Content starts

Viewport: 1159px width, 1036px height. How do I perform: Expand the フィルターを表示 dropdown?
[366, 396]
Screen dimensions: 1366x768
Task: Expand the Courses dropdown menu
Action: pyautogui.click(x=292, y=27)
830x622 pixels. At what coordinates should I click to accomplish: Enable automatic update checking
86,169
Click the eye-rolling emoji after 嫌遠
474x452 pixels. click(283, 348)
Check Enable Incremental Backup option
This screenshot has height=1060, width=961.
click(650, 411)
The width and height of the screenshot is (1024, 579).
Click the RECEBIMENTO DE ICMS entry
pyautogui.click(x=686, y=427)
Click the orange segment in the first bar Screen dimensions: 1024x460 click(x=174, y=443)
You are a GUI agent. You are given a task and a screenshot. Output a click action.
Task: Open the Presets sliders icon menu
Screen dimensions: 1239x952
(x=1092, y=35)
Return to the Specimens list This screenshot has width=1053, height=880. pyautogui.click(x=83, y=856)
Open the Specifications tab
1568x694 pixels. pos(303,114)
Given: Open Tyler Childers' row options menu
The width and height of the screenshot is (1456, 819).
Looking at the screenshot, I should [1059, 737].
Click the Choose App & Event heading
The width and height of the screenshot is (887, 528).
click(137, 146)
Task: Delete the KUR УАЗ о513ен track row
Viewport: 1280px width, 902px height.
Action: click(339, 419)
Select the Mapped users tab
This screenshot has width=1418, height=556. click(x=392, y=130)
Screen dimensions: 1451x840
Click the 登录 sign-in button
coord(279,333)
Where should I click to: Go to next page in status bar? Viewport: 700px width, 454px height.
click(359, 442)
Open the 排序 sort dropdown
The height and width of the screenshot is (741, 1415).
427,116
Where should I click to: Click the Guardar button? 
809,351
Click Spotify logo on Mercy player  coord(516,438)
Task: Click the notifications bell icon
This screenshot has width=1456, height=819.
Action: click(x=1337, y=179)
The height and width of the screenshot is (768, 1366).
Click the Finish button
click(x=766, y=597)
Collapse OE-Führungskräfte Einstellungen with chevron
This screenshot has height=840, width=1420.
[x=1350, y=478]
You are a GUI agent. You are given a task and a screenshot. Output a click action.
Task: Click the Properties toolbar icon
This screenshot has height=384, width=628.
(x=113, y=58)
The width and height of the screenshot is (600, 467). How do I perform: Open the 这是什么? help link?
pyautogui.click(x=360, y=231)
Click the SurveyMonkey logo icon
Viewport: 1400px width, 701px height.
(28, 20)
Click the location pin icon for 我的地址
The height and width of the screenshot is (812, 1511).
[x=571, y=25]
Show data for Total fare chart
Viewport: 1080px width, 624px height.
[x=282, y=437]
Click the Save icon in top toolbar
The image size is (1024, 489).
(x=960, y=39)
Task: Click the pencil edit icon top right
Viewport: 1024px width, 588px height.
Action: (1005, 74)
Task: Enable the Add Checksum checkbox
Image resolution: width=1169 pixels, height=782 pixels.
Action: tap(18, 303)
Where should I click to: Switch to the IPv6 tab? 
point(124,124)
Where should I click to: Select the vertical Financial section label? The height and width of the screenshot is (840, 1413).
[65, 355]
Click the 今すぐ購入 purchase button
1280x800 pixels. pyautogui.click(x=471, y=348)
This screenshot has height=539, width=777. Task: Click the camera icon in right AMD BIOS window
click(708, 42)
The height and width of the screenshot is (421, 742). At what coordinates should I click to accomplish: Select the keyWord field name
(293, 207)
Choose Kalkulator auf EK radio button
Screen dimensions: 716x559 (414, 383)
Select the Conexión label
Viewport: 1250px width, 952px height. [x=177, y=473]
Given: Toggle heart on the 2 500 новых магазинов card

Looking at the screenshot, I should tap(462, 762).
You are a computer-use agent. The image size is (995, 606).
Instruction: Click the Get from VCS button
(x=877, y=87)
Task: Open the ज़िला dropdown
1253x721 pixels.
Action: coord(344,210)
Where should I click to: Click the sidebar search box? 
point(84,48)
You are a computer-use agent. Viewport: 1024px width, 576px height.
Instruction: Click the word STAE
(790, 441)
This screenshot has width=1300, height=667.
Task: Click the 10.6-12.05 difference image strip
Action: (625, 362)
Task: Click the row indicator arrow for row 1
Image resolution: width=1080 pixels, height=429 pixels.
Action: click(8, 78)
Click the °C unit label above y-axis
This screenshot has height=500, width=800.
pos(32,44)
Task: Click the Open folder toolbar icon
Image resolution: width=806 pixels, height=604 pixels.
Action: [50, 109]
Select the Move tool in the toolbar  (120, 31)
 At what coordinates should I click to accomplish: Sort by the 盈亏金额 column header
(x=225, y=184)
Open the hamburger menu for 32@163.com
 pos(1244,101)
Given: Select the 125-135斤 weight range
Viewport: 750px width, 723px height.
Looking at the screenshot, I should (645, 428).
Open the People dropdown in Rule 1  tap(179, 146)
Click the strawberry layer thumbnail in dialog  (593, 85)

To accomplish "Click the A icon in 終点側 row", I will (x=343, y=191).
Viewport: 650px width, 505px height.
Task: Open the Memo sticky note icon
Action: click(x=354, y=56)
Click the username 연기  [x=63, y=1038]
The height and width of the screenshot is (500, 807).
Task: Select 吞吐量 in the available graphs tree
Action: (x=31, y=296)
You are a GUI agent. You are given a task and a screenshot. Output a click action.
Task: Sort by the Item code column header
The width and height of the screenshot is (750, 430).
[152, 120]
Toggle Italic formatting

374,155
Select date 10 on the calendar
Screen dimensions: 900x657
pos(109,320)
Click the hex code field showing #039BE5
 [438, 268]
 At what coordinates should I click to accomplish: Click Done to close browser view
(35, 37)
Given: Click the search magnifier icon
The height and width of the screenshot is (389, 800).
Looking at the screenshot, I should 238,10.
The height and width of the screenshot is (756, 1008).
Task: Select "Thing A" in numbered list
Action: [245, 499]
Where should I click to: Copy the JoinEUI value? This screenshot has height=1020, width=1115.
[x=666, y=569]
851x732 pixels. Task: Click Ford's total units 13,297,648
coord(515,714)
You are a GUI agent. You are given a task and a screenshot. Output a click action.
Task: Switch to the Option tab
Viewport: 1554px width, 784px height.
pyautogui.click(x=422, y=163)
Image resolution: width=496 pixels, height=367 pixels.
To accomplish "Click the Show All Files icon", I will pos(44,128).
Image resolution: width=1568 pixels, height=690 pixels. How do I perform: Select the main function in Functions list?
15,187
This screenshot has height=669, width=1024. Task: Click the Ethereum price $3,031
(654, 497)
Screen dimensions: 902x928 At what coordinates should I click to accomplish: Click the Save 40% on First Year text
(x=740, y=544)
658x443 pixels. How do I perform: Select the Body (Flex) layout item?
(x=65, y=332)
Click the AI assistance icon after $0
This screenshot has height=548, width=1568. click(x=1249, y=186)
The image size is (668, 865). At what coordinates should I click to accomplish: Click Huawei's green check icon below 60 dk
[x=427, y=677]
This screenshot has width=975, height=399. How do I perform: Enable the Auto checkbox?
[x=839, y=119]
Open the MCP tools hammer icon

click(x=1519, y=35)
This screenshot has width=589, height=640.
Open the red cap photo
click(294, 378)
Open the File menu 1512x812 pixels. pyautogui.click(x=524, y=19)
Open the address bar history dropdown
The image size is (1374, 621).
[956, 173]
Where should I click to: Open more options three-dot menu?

Content ends

- _Your assignment_
Look through the entries above and report each line where the string "options" occurs.

- _Exercise answer_
Given: Open Tyler Childers' row options menu
Where should I click to: Open more options three-dot menu?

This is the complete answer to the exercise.